В Сан-Франциско у меня не было знакомых, а мне хотелось общества. Я позвонил девушке домой и поговорил с ее отцом. Это и был Эрни. Помню, как я сказал этому незнакомому человеку: «Не позволите ли вашей дочери познакомиться с итальянским тенором?» Он попросил подождать минутку, вернулся и сказал: «Я согласен, но жена против». Тогда я попросил к телефону его супругу — не позволит ли она повидаться с девушкой и не приедет ли с ней вместе? Она поняла, что у меня не было дурных намерений.
Должно быть, они немало слышали об итальянских тенорах, потому что приехала не только мать, но и отец. Так я познакомился с Эрни Розенбаумом и его женой Айседорой, сопровождавшими собственную дочь.
Я пригласил все семейство выпить что-нибудь в отеле «Хантингтон», где тогда остановился. Немного побеседовав, мы стали друзьями. Договорились о новой встрече, и вскоре они вошли в привычку. Мама с дочкой приходили ко мне по вечерам, и мы вместе смотрели фильмы по телевизору. Нашим любимцем был Берт Ланкастер, нравился нам также и Джон Уэйн. Я всегда увлекался американскими фильмами, но в то время особенно, так как старался улучшить свой английский язык. Иногда мы ездили в кинотеатры, но чаще смотрели фильмы по телевидению. Вместе и почти каждый день.

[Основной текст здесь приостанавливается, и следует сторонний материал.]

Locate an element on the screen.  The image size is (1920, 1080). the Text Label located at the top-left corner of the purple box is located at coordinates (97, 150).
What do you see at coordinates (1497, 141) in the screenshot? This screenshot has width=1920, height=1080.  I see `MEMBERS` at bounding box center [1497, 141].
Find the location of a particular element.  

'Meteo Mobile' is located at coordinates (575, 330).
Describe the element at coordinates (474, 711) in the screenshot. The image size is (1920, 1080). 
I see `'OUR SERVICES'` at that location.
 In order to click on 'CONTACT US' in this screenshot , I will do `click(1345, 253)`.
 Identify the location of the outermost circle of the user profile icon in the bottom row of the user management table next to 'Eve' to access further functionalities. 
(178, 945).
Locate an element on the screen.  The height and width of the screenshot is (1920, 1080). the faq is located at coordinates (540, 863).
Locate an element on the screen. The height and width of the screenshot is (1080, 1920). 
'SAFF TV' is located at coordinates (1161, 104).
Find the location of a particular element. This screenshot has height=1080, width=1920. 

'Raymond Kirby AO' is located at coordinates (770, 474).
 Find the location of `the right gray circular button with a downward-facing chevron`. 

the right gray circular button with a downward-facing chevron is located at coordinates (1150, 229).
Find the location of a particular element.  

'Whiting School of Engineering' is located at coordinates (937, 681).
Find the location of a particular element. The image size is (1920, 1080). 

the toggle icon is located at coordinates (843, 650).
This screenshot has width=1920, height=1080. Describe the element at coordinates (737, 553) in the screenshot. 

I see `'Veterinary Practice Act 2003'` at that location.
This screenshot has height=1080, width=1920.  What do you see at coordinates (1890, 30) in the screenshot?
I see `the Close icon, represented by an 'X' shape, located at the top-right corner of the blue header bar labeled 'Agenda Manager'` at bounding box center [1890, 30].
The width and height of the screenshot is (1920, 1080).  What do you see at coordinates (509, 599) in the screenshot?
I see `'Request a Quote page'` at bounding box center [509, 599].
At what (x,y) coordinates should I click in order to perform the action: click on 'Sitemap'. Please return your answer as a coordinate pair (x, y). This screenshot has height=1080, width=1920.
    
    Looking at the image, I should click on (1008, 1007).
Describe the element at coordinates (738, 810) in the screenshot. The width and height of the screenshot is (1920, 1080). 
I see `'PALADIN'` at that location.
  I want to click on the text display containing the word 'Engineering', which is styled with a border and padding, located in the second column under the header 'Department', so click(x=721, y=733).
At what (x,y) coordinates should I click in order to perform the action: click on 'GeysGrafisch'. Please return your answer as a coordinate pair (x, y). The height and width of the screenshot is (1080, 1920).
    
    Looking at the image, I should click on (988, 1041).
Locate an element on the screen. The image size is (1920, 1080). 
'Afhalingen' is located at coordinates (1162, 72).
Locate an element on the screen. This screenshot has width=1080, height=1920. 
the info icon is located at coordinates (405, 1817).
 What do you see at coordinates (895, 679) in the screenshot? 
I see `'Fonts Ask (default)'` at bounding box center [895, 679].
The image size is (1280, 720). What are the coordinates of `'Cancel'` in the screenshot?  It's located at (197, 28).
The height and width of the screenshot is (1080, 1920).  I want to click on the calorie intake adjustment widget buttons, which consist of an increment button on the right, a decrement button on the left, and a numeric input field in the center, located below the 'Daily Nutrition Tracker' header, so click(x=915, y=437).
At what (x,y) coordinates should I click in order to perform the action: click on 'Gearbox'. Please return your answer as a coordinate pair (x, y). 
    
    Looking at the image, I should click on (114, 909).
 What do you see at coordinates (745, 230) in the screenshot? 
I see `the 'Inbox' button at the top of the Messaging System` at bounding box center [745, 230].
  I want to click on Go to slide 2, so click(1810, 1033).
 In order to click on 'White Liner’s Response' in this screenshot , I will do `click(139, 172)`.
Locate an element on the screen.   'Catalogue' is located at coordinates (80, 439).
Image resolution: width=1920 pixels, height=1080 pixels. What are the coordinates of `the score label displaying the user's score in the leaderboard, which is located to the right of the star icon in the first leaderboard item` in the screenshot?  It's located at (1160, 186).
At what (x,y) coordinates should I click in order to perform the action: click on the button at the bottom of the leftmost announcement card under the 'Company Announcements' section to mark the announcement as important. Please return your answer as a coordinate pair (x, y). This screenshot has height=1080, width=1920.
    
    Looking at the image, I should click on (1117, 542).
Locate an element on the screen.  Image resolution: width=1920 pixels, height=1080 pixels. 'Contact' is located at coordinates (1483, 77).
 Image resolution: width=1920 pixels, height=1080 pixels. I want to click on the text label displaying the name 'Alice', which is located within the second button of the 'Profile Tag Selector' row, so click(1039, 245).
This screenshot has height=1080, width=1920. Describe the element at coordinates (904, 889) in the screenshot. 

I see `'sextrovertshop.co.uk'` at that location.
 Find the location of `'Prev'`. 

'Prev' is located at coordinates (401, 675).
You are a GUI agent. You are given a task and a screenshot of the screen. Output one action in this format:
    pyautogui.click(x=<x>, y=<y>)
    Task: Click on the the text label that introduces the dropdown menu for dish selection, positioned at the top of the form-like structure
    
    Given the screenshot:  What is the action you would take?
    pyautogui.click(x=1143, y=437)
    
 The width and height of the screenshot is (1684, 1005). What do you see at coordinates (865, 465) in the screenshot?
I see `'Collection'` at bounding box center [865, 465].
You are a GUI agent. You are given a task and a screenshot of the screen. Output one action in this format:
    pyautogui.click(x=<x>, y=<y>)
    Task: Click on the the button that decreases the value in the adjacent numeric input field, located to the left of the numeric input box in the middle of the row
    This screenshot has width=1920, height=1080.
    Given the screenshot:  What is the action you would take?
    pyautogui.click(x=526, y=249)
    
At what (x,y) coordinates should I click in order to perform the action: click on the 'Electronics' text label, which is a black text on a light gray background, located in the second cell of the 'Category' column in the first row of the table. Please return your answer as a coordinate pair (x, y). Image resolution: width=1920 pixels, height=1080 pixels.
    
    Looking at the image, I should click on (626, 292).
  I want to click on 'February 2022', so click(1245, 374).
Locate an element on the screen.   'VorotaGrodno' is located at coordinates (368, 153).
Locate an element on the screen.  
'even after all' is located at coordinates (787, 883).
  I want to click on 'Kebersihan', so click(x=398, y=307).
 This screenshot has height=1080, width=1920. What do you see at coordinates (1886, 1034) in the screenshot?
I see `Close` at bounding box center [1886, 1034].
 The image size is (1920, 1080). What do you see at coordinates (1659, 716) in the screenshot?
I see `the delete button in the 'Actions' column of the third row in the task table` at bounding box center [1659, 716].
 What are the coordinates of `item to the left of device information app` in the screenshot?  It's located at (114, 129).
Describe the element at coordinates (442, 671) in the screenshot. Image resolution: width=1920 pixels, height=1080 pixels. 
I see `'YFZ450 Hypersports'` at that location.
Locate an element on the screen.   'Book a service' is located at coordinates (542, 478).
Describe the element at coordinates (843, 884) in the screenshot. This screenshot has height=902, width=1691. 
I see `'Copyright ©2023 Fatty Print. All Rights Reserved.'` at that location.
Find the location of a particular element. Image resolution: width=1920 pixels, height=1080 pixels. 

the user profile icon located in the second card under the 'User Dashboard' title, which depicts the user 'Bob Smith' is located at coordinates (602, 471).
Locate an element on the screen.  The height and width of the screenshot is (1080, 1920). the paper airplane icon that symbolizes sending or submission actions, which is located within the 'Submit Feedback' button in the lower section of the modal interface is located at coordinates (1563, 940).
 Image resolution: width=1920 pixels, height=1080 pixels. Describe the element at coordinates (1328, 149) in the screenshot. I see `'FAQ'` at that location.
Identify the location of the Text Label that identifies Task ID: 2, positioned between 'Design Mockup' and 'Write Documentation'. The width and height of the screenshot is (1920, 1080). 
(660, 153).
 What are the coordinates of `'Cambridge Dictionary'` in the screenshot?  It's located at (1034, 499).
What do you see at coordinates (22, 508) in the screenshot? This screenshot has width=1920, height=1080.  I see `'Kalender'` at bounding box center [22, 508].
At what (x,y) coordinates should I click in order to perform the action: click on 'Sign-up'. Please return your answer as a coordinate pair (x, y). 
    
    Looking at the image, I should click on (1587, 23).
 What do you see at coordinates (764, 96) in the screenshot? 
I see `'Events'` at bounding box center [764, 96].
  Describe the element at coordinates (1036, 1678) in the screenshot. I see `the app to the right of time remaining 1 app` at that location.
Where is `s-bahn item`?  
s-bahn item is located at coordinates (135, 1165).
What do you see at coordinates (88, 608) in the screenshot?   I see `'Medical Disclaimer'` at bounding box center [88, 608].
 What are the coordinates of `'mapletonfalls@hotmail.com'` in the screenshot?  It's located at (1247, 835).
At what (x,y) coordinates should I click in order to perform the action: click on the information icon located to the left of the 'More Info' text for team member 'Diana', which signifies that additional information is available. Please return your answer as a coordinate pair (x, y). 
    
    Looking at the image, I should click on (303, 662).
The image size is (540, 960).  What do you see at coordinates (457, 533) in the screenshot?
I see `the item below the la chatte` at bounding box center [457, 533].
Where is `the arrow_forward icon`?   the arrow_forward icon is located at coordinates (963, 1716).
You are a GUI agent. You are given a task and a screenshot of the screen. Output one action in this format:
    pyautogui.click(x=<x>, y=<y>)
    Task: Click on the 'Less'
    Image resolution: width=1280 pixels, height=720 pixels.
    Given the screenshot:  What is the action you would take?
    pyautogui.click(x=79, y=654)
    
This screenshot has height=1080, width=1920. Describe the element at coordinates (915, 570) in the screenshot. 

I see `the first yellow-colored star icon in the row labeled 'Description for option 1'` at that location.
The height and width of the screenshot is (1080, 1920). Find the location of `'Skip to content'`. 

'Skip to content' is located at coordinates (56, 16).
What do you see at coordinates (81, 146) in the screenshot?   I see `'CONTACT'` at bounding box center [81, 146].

Как чудесно, что я познакомился с Розенбаумами: у меня в Америке словно появилась своя семья! В то время я как раз учил английский язык, и мне были нужны не просто друзья, но друзья терпеливые, понимающие мой плохой английский. И за это я им был очень благодарен. В течение уже многих лет, когда бы я ни прилетал в Сан-Франциско, мы встречаемся.